Start of Information given

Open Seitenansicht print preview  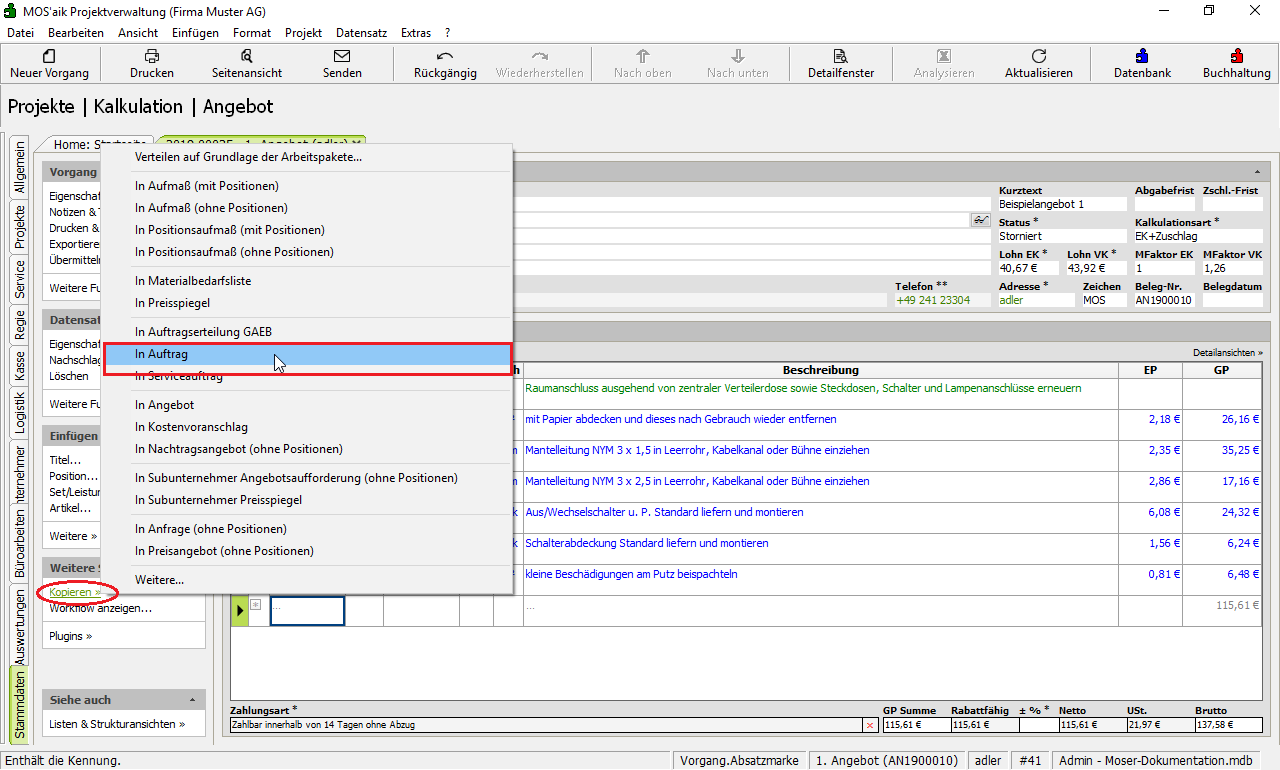tap(247, 57)
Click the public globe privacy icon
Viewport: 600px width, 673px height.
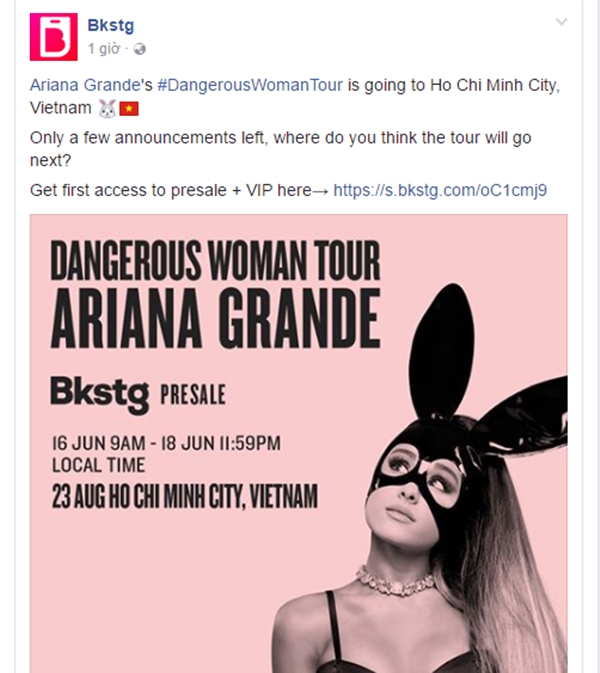[x=139, y=48]
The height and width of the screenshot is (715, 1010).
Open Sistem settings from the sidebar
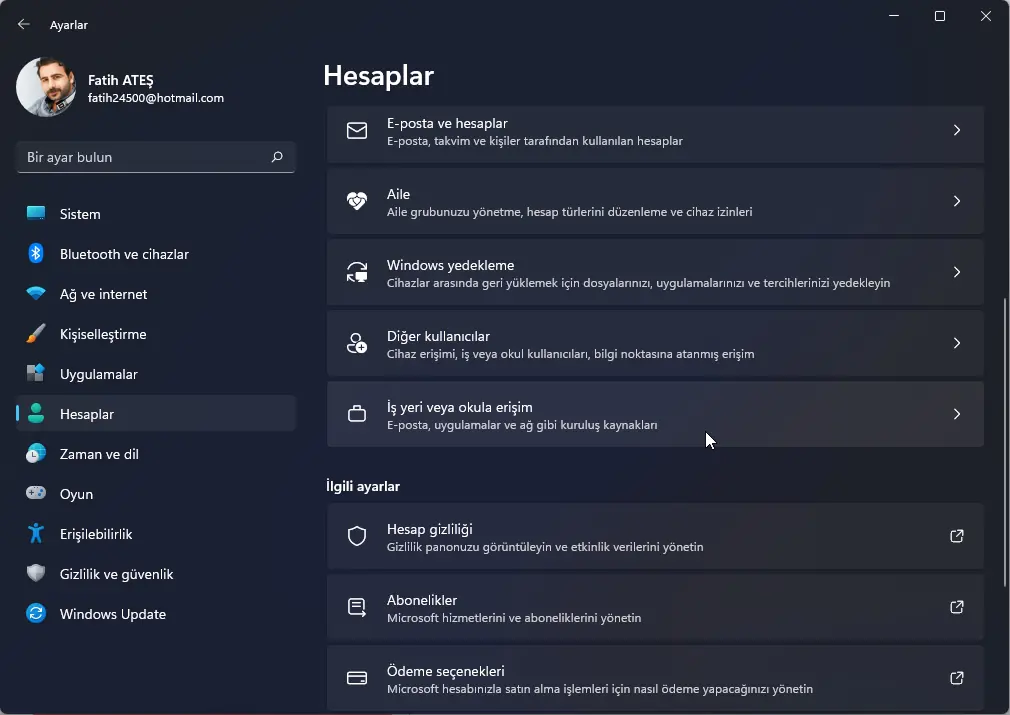tap(79, 214)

End of Information given

■ What you need to do ■
For this task, give again exactly the lines from the line with "Click the public globe privacy icon" through the end of the entries, including both ends, and omit the pictures.

■ Exercise answer ■
Click the public globe privacy icon
Viewport: 600px width, 673px height.
[x=139, y=48]
The height and width of the screenshot is (715, 1010).
Open Sistem settings from the sidebar
tap(79, 214)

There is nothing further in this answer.